The Court recognised that Section 81 of the Ordinance does not distinguish between admissibility and jurisdiction, but it considered that the concept is deeply rooted in arbitration and may be relied upon to inform the construction and applicability of Section 81. The Court also took a narrow view when questioning any jurisdictional issues under Section 81.
The Court did not consider whether the pre-conditions were met and if a condition precedent was found to have been waived or not. It was considered that this was also an issue that could be decided by the tribunal as an issue of admissibility rather than jurisdiction which meant “the arbitral tribunal has jurisdiction and may deal with the question as it sees fit.”

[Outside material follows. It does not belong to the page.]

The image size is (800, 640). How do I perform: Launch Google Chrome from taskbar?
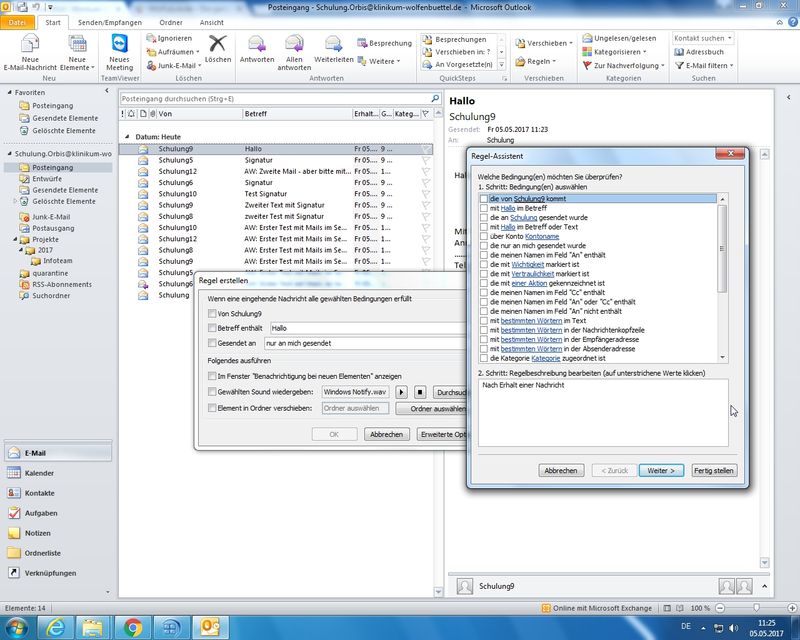[x=133, y=627]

The Court rejected Company C’s argument on the basis that Section 3(1) of the Ordinance was to “facilitate the fair and speedy resolution of disputes by arbitration without unnecessary expense.” They also said that questions on the compatibility of the Basic Law should not be examined on a piecemeal basis.
For these reasons, the appeal was dismissed by the Court who ruled that Company C was liable for the costs of compensation.

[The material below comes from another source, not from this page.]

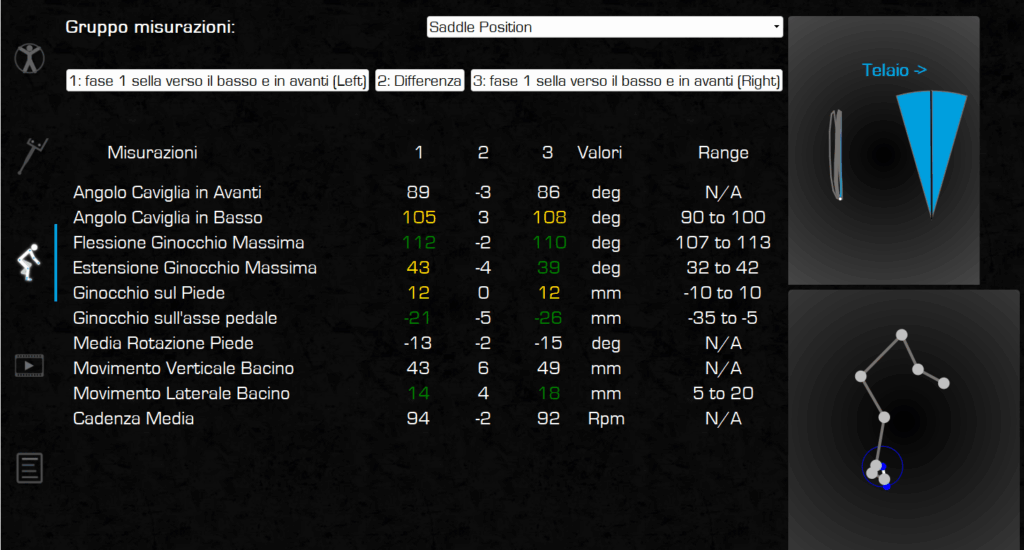Click the blue circle on the leg skeleton

coord(882,467)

The case also provides good legal authorities by citing a number of court decisions from the UK, Singapore and the US, as well as academic texts on the distinction between the admissibility of a claim and the jurisdiction of the arbitral tribunal.
In its judgement, the court said that “the generally held view of international tribunals and national courts is that non‑compliance with procedural pre‑arbitration conditions such as a requirement to engage in prior negotiations goes to admissibility of the claim rather than the tribunal’s jurisdiction.”
WHAT CAN WE LEARN FROM THE RULING
This decision is important for all contracts which contain tiered escalation requirements. Although it is most relevant to construction contracts where there are pre-arbitration procedures or pre-conditions that need to be satisfied before starting arbitration. Whilst this case was only addressing the issue of “negotiating in good faith” it will no doubt be considered when looking at compliance with all pre-arbitration procedural requirements.
It, therefore, provides reassurance that if all the preconditions to arbitration are not complied with, and if there is a dispute, then it will be a matter for the arbitral tribunal, rather than the courts, to decide.
This does not mean that the parties do not need to comply with pre-arbitration escalation requirements nor that these requirements are not conditions precedent but only that it goes to admissibility, meaning that dealing with the issue will remain within the ambit of the arbitral tribunal, not the courts.